:: TASK PROMPT ::
The entries underneath need to be duplicated exactly, with none omitted.

[Recorded data]
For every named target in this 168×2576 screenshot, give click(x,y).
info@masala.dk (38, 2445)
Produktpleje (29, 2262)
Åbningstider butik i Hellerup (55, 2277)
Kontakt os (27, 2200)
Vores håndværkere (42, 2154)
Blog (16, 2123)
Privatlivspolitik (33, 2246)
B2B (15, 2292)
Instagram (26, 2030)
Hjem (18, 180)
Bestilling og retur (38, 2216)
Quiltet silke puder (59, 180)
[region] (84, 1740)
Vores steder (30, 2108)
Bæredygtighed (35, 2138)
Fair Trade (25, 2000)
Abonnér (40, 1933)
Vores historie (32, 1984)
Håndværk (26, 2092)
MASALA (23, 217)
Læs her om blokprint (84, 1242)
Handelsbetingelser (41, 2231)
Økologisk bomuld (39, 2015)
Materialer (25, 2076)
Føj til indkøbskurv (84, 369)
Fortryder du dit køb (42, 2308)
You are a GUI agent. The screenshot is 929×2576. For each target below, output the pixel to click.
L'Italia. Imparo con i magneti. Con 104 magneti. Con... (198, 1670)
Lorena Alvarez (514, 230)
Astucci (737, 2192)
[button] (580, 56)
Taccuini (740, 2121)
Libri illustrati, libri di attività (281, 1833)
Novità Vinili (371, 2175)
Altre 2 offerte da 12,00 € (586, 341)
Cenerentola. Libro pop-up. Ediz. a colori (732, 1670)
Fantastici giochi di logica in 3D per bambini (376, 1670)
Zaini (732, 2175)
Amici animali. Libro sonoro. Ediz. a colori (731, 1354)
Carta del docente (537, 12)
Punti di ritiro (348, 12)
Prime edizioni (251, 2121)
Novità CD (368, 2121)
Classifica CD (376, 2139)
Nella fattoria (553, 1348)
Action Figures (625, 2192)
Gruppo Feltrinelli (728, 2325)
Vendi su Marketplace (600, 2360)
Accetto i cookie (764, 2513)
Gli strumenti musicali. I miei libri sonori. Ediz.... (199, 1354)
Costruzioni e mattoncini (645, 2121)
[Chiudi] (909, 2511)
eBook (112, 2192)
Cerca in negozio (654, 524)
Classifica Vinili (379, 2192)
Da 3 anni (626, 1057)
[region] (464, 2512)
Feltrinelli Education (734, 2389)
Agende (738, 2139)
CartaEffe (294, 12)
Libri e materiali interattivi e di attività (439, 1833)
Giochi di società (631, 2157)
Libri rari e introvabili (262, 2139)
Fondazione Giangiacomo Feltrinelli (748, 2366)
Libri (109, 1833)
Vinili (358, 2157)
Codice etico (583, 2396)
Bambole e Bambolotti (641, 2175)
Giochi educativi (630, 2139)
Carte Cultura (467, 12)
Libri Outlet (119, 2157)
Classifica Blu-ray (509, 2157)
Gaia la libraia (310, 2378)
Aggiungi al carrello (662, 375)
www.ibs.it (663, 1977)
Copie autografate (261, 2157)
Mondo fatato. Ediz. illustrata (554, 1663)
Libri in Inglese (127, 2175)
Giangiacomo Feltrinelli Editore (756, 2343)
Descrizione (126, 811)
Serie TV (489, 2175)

:: EXERCISE ANSWER ::
For every named target in this 168×2576 screenshot, give click(x,y).
info@masala.dk (38, 2445)
Produktpleje (29, 2262)
Åbningstider butik i Hellerup (55, 2277)
Kontakt os (27, 2200)
Vores håndværkere (42, 2154)
Blog (16, 2123)
Privatlivspolitik (33, 2246)
B2B (15, 2292)
Instagram (26, 2030)
Hjem (18, 180)
Bestilling og retur (38, 2216)
Quiltet silke puder (59, 180)
[region] (84, 1740)
Vores steder (30, 2108)
Bæredygtighed (35, 2138)
Fair Trade (25, 2000)
Abonnér (40, 1933)
Vores historie (32, 1984)
Håndværk (26, 2092)
MASALA (23, 217)
Læs her om blokprint (84, 1242)
Handelsbetingelser (41, 2231)
Økologisk bomuld (39, 2015)
Materialer (25, 2076)
Føj til indkøbskurv (84, 369)
Fortryder du dit køb (42, 2308)
You are a GUI agent. The screenshot is 929×2576. For each target below, output the pixel to click.
L'Italia. Imparo con i magneti. Con 104 magneti. Con... (198, 1670)
Lorena Alvarez (514, 230)
Astucci (737, 2192)
[button] (580, 56)
Taccuini (740, 2121)
Libri illustrati, libri di attività (281, 1833)
Novità Vinili (371, 2175)
Altre 2 offerte da 12,00 € (586, 341)
Cenerentola. Libro pop-up. Ediz. a colori (732, 1670)
Fantastici giochi di logica in 3D per bambini (376, 1670)
Zaini (732, 2175)
Amici animali. Libro sonoro. Ediz. a colori (731, 1354)
Carta del docente (537, 12)
Punti di ritiro (348, 12)
Prime edizioni (251, 2121)
Novità CD (368, 2121)
Classifica CD (376, 2139)
Nella fattoria (553, 1348)
Action Figures (625, 2192)
Gruppo Feltrinelli (728, 2325)
Vendi su Marketplace (600, 2360)
Accetto i cookie (764, 2513)
Gli strumenti musicali. I miei libri sonori. Ediz.... (199, 1354)
Costruzioni e mattoncini (645, 2121)
[Chiudi] (909, 2511)
eBook (112, 2192)
Cerca in negozio (654, 524)
Classifica Vinili (379, 2192)
Da 3 anni (626, 1057)
[region] (464, 2512)
Feltrinelli Education (734, 2389)
Agende (738, 2139)
CartaEffe (294, 12)
Libri e materiali interattivi e di attività (439, 1833)
Giochi di società (631, 2157)
Libri rari e introvabili (262, 2139)
Fondazione Giangiacomo Feltrinelli (748, 2366)
Libri (109, 1833)
Vinili (358, 2157)
Codice etico (583, 2396)
Bambole e Bambolotti (641, 2175)
Giochi educativi (630, 2139)
Carte Cultura (467, 12)
Libri Outlet (119, 2157)
Classifica Blu-ray (509, 2157)
Gaia la libraia (310, 2378)
Aggiungi al carrello (662, 375)
www.ibs.it (663, 1977)
Copie autografate (261, 2157)
Mondo fatato. Ediz. illustrata (554, 1663)
Libri in Inglese (127, 2175)
Giangiacomo Feltrinelli Editore (756, 2343)
Descrizione (126, 811)
Serie TV (489, 2175)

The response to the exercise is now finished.